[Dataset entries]
⟨

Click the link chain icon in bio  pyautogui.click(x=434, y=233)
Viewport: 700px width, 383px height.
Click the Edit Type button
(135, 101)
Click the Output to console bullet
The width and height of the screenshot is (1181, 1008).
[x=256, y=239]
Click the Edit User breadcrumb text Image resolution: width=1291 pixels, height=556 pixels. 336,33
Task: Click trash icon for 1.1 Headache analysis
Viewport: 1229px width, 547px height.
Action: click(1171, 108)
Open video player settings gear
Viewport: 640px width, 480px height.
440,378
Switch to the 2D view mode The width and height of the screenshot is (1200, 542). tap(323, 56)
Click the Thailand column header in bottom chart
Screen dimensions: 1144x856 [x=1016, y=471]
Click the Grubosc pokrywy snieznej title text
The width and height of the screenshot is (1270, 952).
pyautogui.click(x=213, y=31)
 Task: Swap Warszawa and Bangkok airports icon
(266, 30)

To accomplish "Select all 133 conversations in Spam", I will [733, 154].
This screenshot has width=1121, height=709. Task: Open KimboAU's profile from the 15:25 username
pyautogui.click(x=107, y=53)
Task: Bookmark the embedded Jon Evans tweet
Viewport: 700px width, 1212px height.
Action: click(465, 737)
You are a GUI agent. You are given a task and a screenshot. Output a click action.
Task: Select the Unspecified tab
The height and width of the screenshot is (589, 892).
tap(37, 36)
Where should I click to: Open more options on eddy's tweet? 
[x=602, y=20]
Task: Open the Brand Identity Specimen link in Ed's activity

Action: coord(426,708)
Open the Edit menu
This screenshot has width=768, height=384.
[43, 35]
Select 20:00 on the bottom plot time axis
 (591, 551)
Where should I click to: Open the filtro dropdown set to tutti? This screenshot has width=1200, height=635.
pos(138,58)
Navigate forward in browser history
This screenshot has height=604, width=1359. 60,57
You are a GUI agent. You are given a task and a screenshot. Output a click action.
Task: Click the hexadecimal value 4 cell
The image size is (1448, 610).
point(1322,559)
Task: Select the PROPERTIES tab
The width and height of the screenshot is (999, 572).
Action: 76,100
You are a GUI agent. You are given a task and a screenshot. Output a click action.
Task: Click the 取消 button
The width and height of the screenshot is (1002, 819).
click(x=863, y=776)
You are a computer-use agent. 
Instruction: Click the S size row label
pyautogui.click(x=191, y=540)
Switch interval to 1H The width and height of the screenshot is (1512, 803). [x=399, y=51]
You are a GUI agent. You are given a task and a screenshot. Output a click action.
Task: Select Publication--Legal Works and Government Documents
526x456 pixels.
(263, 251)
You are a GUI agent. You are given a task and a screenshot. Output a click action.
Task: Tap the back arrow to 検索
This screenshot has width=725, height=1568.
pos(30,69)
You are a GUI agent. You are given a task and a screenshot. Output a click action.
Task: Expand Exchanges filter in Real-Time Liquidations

⟩

Work required: Copy each line above containing the string "text".

Answer space:
Click the Edit User breadcrumb text Image resolution: width=1291 pixels, height=556 pixels. 336,33
Click the Grubosc pokrywy snieznej title text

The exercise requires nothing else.